Rotation-limited growth of three dimensional body-centered cubic crystals

TL;DR

This paper investigates the coarsening behavior of 3D body-centered cubic crystals, revealing a transition between halted grain rotation and rapid coarsening driven by lattice alignment, with results supported by phase field crystal modeling.

Contribution

It introduces a phase field crystal model study showing a crossover in grain growth behavior influenced by lattice anisotropy and rotation dynamics.

Findings

Grain rotation follows a power law with exponent -1.25.

A crossover exists between halted rotation and rapid coarsening.

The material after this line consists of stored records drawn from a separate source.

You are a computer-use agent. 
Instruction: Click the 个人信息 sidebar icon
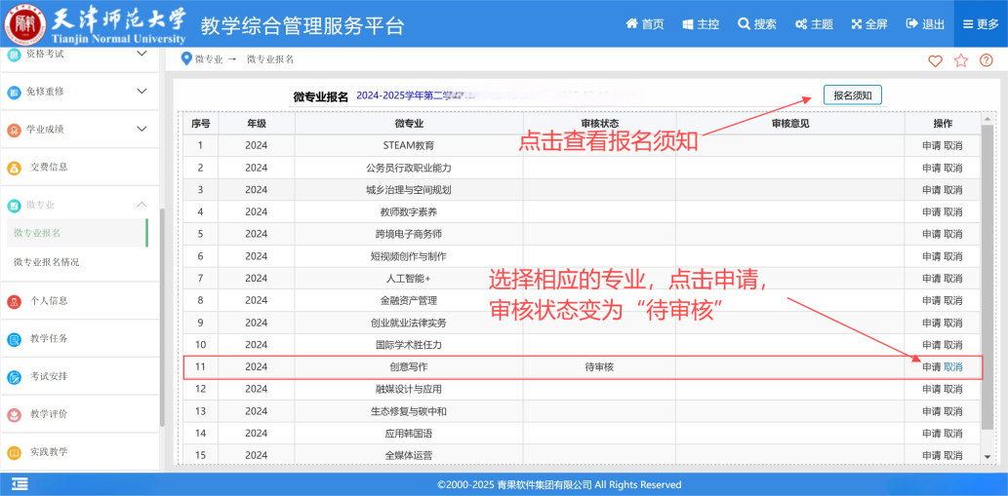point(15,301)
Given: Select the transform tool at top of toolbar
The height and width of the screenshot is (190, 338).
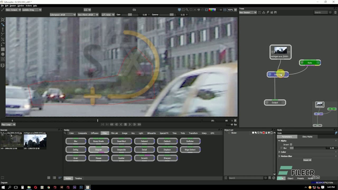Looking at the screenshot, I should tap(3, 19).
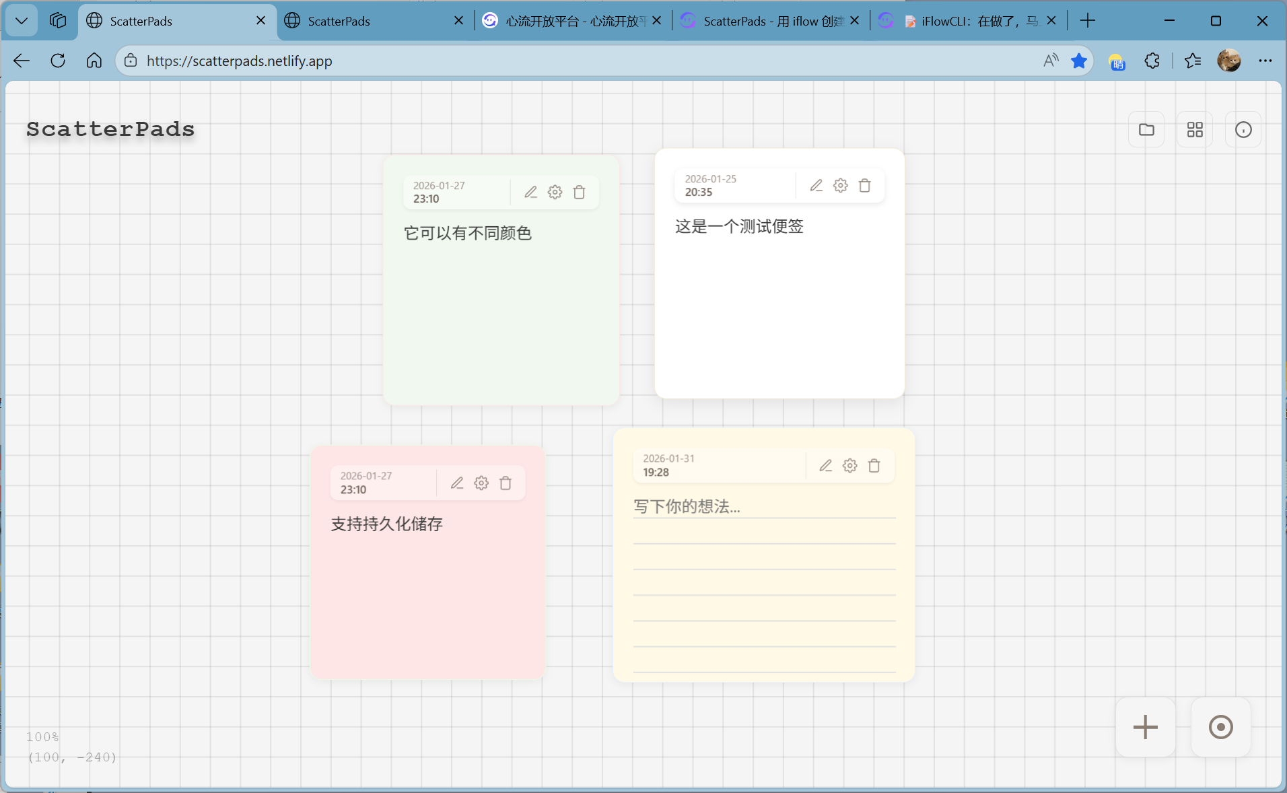The width and height of the screenshot is (1287, 793).
Task: Click the recenter canvas target button
Action: 1220,727
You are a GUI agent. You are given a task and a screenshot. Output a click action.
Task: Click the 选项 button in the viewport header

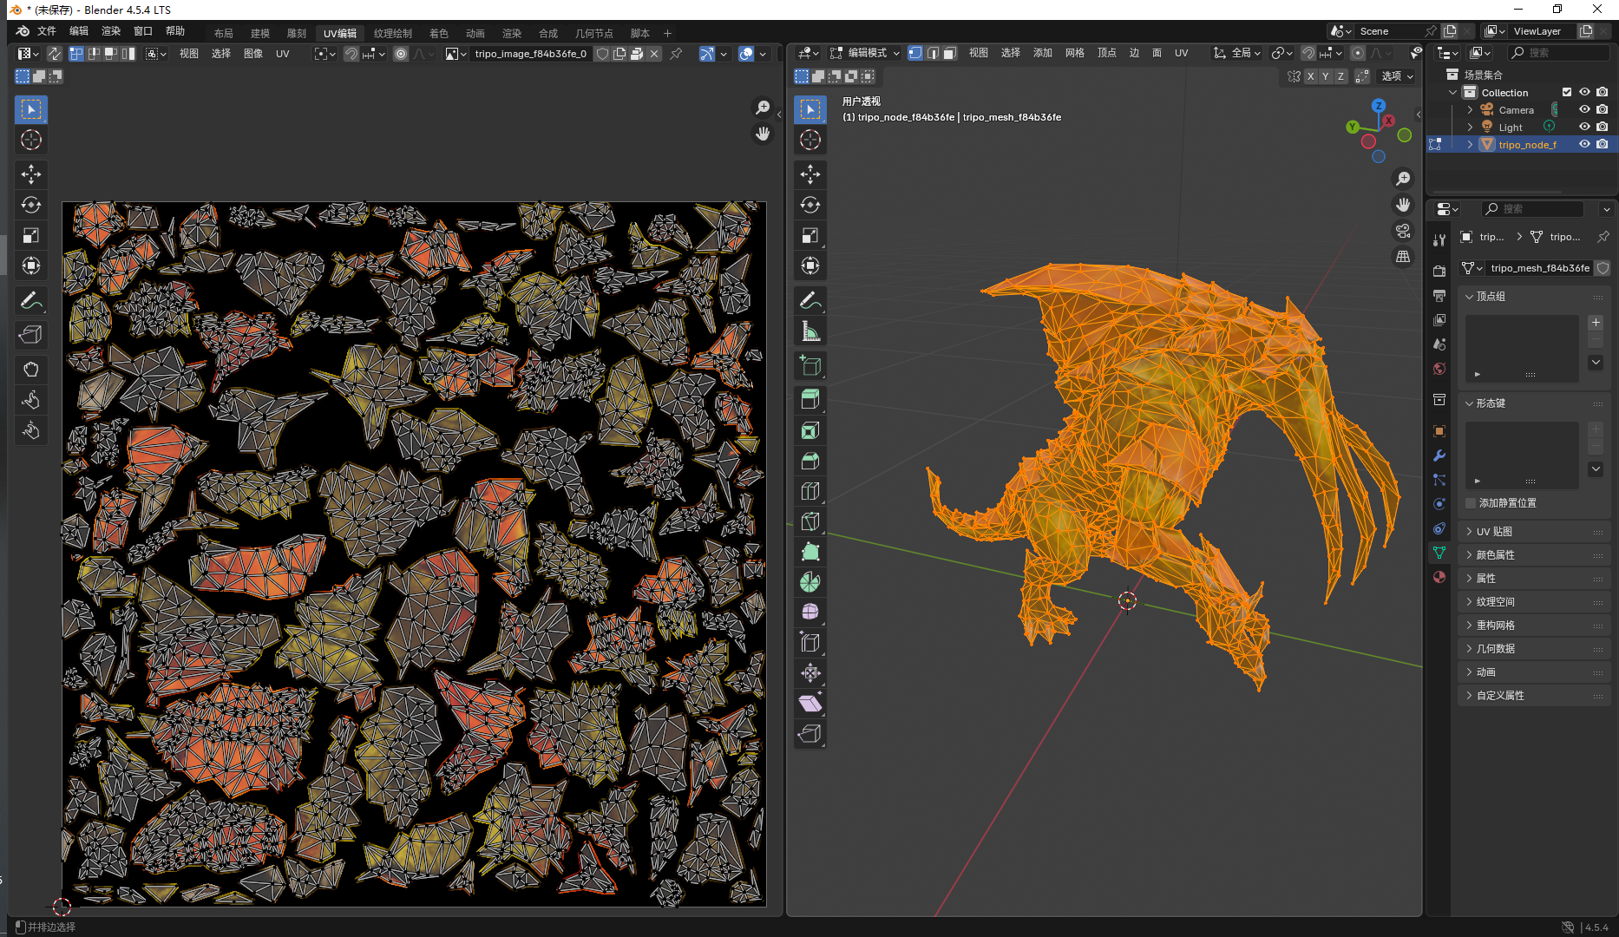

Results align with dislocation conservation theory.

Abstract

According to classical grain growth laws, grain growth is driven by the minimization of surface energy and will continue until a single grain prevails. These laws do not take into account the lattice anisotropy and the details of the microscopic rearrangement of mass between grains. Here we consider coarsening of body-centered cubic polycrystalline materials in three dimensions using the phase field crystal model. We observe as function of the quenching depth, a cross over between a state where grain rotation halts and the growth stagnates and a state where grains coarsen rapidly by coalescence through rotation and alignment of the lattices of neighboring grains. We show that the grain rotation per volume change of a grain follows a power law with an exponent of $-1.25$. The scaling exponent is consistent with theoretical considerations based on the conservation of dislocations.